• _Exercise goal_
Write out exactly the lines running from the one that contains "Task: Toggle 個人GRP legend in 個人達成率 chart" through the end of the material.

• _Task data_
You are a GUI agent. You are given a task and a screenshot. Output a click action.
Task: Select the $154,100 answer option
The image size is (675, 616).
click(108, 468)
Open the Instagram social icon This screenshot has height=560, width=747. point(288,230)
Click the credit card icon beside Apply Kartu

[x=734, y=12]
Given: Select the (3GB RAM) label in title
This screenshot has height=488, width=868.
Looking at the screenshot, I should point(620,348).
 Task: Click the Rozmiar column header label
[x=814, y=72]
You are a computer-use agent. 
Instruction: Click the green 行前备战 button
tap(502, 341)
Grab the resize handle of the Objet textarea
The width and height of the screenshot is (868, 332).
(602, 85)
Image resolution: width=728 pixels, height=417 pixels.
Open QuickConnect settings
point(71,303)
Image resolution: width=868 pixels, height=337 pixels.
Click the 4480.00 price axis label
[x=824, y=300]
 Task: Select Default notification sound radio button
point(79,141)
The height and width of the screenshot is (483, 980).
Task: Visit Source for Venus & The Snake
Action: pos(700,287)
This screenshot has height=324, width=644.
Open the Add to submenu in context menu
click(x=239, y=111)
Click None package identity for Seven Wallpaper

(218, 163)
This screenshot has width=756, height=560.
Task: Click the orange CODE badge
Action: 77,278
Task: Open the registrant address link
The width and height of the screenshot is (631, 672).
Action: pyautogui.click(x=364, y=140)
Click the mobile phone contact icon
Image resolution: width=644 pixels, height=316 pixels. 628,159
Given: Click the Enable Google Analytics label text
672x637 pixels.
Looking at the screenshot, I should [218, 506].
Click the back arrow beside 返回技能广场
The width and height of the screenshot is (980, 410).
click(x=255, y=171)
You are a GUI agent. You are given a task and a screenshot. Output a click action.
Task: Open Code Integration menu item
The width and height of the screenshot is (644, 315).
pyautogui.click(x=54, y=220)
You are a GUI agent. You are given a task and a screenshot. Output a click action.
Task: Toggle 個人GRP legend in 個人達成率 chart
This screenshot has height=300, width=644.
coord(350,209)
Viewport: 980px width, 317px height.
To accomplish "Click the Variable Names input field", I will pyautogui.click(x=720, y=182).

• _Completed exercise_
Task: Toggle 個人GRP legend in 個人達成率 chart
This screenshot has height=300, width=644.
coord(350,209)
Viewport: 980px width, 317px height.
To accomplish "Click the Variable Names input field", I will pyautogui.click(x=720, y=182).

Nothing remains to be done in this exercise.